Stored items:

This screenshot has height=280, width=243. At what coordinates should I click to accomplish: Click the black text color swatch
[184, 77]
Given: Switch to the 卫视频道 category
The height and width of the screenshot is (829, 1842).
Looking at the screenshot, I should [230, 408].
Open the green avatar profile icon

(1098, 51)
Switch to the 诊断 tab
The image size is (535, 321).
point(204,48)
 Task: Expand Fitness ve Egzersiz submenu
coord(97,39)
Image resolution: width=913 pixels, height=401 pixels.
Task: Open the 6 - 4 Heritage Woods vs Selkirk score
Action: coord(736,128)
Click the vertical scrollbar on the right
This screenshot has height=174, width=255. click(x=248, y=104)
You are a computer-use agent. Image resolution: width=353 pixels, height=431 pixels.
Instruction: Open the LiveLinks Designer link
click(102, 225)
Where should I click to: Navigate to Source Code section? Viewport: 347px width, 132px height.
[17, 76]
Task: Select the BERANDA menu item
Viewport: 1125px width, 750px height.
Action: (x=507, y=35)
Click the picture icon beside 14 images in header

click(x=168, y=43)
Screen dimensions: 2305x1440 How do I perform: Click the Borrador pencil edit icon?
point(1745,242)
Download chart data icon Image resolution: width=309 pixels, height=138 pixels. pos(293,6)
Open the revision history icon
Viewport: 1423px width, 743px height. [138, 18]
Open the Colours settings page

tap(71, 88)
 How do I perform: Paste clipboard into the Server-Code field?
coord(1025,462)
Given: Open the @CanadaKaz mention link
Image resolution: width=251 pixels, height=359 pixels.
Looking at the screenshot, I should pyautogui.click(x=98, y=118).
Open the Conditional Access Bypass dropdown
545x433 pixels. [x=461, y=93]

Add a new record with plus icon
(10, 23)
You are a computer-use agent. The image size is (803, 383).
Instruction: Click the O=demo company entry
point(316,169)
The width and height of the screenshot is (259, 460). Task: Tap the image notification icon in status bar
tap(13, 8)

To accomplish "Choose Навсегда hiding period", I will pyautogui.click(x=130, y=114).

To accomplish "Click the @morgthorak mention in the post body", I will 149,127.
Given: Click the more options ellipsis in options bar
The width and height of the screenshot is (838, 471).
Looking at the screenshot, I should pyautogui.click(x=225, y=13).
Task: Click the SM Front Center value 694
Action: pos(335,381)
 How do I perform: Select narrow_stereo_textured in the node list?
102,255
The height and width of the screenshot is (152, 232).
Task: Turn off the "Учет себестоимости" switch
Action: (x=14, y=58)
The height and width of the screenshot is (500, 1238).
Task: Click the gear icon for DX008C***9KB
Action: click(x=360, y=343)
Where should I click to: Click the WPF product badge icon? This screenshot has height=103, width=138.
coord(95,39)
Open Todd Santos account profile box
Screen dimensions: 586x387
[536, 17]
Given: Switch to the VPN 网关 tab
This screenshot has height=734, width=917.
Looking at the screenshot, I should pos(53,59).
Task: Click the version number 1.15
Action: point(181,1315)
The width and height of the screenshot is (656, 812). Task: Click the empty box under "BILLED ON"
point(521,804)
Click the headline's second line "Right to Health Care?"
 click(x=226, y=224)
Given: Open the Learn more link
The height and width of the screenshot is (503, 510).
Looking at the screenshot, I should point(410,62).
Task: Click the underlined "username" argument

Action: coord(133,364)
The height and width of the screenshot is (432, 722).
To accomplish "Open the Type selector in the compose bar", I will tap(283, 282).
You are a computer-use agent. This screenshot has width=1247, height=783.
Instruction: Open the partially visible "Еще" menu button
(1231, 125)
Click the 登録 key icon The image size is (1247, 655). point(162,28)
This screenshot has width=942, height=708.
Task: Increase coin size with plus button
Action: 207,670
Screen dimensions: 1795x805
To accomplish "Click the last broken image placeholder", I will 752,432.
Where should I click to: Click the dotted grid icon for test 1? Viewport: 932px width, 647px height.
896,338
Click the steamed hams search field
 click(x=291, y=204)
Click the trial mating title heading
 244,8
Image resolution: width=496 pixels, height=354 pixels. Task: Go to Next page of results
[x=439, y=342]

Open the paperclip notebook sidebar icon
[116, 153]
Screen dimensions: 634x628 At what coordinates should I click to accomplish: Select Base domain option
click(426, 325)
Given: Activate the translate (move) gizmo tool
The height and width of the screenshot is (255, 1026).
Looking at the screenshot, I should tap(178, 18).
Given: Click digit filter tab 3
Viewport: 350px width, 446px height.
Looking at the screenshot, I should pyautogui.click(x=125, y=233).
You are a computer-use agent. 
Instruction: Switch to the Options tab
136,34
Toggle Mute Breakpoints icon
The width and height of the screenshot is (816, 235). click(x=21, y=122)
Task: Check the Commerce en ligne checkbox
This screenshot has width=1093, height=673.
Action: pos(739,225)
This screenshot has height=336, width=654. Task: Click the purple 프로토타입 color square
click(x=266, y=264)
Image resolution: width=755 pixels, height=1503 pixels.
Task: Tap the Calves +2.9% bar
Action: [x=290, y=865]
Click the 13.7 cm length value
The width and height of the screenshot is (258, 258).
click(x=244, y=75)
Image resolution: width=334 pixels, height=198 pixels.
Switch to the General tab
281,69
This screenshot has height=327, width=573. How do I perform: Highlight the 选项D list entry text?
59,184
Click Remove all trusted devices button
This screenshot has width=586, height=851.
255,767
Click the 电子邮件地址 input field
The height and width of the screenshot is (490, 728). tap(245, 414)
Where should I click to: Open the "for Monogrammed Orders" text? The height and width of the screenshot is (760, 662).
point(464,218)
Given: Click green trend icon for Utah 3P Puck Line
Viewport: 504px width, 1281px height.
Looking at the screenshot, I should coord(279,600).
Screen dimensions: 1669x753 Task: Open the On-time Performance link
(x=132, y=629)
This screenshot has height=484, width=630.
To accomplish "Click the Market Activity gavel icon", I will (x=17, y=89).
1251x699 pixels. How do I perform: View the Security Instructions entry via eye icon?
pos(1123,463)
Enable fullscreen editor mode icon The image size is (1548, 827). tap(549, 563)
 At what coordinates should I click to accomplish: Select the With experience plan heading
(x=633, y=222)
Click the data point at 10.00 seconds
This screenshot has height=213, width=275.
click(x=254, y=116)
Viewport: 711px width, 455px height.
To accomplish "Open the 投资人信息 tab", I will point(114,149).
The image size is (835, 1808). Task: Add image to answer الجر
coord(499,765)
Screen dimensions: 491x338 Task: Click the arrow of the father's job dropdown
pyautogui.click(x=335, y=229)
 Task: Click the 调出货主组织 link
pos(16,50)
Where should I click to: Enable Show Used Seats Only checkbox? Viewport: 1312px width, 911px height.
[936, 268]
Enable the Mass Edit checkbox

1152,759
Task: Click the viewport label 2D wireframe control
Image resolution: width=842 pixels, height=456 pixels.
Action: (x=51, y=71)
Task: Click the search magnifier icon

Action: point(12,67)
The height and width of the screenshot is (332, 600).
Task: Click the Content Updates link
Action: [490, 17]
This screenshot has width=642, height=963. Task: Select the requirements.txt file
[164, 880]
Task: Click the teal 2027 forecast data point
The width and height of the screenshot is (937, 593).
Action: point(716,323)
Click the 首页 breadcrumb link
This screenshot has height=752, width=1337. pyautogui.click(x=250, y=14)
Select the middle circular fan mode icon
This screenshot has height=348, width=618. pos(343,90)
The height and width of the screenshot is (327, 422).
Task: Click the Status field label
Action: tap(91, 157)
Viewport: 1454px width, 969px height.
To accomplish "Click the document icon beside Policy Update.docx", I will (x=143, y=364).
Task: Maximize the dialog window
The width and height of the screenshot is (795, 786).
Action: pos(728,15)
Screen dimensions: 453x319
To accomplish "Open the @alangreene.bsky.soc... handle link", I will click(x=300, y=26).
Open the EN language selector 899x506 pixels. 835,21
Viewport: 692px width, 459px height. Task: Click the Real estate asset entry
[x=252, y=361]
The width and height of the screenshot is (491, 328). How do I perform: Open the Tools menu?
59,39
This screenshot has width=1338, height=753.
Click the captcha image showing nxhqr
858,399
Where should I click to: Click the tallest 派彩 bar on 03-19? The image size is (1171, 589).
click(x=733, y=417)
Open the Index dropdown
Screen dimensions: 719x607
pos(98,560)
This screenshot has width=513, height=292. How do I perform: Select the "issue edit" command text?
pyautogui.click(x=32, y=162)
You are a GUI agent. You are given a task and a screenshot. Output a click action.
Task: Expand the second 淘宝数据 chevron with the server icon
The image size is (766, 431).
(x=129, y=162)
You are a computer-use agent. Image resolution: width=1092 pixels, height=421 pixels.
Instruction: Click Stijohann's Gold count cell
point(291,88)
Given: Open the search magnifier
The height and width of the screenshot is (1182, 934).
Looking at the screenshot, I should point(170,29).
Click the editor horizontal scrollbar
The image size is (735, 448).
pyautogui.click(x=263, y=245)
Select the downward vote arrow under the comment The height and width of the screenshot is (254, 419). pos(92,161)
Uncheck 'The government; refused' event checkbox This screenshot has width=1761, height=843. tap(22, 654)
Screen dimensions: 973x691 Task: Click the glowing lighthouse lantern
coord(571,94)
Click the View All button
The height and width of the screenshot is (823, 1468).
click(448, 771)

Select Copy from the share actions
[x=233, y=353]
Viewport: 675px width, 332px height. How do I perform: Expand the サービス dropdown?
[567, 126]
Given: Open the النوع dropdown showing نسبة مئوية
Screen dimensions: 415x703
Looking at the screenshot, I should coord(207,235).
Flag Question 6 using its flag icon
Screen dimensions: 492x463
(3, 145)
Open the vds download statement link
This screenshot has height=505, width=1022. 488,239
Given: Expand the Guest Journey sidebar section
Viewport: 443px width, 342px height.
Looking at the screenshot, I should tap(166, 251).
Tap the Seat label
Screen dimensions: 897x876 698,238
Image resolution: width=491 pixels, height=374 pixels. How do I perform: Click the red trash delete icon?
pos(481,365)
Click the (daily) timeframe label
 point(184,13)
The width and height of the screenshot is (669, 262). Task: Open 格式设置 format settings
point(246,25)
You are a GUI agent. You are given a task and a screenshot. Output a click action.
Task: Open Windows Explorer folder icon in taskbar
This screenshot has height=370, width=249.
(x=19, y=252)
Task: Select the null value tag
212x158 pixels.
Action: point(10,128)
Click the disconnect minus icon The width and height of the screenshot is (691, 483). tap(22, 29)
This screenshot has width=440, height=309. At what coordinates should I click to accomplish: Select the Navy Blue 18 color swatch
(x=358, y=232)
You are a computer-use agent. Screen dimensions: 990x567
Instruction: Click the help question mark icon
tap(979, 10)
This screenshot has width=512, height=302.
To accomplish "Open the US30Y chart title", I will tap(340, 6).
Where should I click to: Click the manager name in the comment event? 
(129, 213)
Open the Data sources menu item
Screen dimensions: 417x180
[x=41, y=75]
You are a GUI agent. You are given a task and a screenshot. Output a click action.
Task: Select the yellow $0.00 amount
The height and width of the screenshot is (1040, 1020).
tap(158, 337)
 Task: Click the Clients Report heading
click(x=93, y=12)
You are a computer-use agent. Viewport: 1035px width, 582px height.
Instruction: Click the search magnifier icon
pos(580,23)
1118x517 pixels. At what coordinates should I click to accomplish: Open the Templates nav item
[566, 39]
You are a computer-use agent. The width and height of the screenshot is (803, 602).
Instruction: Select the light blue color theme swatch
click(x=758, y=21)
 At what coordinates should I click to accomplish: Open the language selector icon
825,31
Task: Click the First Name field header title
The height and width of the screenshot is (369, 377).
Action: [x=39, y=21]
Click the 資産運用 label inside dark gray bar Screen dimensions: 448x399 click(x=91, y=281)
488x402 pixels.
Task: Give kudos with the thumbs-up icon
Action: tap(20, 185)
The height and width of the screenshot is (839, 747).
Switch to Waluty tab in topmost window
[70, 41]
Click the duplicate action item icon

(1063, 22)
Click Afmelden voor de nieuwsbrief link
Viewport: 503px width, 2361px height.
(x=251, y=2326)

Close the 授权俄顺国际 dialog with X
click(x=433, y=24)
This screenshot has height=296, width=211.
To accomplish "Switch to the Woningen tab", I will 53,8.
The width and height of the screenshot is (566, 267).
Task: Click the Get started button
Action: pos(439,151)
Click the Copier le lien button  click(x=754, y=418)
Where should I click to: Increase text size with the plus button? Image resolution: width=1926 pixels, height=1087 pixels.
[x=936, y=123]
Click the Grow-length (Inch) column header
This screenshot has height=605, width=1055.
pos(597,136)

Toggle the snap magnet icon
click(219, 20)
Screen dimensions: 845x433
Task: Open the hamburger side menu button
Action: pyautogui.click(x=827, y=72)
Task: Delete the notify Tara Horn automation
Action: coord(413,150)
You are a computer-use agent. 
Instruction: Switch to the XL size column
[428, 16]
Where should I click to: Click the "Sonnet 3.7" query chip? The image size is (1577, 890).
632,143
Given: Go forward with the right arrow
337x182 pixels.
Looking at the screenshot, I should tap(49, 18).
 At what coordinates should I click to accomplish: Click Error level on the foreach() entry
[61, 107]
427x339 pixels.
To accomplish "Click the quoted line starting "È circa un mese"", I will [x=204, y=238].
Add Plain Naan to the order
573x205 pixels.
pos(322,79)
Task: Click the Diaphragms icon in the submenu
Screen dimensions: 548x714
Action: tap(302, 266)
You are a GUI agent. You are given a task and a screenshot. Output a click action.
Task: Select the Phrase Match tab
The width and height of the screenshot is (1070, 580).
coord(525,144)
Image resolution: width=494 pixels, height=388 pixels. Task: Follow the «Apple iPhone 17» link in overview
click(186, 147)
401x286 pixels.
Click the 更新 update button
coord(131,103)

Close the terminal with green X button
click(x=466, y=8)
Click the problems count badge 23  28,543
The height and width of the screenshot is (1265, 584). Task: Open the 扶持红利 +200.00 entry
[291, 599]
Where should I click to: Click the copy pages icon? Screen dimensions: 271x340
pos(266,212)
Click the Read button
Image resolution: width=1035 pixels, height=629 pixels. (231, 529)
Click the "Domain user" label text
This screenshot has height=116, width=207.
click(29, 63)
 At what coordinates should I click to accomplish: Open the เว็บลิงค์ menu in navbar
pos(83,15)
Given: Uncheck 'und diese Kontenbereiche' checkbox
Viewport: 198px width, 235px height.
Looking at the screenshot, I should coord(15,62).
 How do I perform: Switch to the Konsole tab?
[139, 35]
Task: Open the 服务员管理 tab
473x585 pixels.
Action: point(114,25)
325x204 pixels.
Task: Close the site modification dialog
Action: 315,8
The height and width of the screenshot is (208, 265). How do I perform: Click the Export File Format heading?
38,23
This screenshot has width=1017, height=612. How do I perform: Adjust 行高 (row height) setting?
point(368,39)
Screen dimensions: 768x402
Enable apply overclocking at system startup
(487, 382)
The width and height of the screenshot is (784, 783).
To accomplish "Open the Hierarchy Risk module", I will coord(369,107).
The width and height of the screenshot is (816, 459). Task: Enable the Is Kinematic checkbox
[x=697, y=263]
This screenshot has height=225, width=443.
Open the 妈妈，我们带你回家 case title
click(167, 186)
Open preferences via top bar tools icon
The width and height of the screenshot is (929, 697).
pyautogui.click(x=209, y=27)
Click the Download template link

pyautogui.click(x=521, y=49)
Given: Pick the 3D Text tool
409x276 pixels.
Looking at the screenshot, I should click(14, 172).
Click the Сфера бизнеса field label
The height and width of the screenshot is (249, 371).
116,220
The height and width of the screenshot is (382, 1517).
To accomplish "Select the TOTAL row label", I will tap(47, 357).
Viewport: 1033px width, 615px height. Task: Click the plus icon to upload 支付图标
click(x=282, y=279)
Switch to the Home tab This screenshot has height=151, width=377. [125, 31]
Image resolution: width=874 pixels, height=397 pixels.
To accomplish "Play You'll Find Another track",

▶ How to complete this task
Above are the entries. Copy exactly the part that opens with the line containing "Viewport: 1454px width, 969px height." and closes with the line containing "Select the downward", and no more.

▶ Solution to this exercise
Viewport: 1454px width, 969px height.
To accomplish "Click the document icon beside Policy Update.docx", I will (x=143, y=364).
Task: Maximize the dialog window
The width and height of the screenshot is (795, 786).
Action: pos(728,15)
Screen dimensions: 453x319
To accomplish "Open the @alangreene.bsky.soc... handle link", I will click(x=300, y=26).
Open the EN language selector 899x506 pixels. 835,21
Viewport: 692px width, 459px height. Task: Click the Real estate asset entry
[x=252, y=361]
The width and height of the screenshot is (491, 328). How do I perform: Open the Tools menu?
59,39
This screenshot has width=1338, height=753.
Click the captcha image showing nxhqr
858,399
Where should I click to: Click the tallest 派彩 bar on 03-19? The image size is (1171, 589).
click(x=733, y=417)
Open the Index dropdown
Screen dimensions: 719x607
pos(98,560)
This screenshot has width=513, height=292. How do I perform: Select the "issue edit" command text?
pyautogui.click(x=32, y=162)
You are a GUI agent. You are given a task and a screenshot. Output a click action.
Task: Expand the second 淘宝数据 chevron with the server icon
The image size is (766, 431).
(x=129, y=162)
You are a computer-use agent. Image resolution: width=1092 pixels, height=421 pixels.
Instruction: Click Stijohann's Gold count cell
point(291,88)
Given: Open the search magnifier
The height and width of the screenshot is (1182, 934).
Looking at the screenshot, I should point(170,29).
Click the editor horizontal scrollbar
The image size is (735, 448).
pyautogui.click(x=263, y=245)
Select the downward vote arrow under the comment The height and width of the screenshot is (254, 419). pos(92,161)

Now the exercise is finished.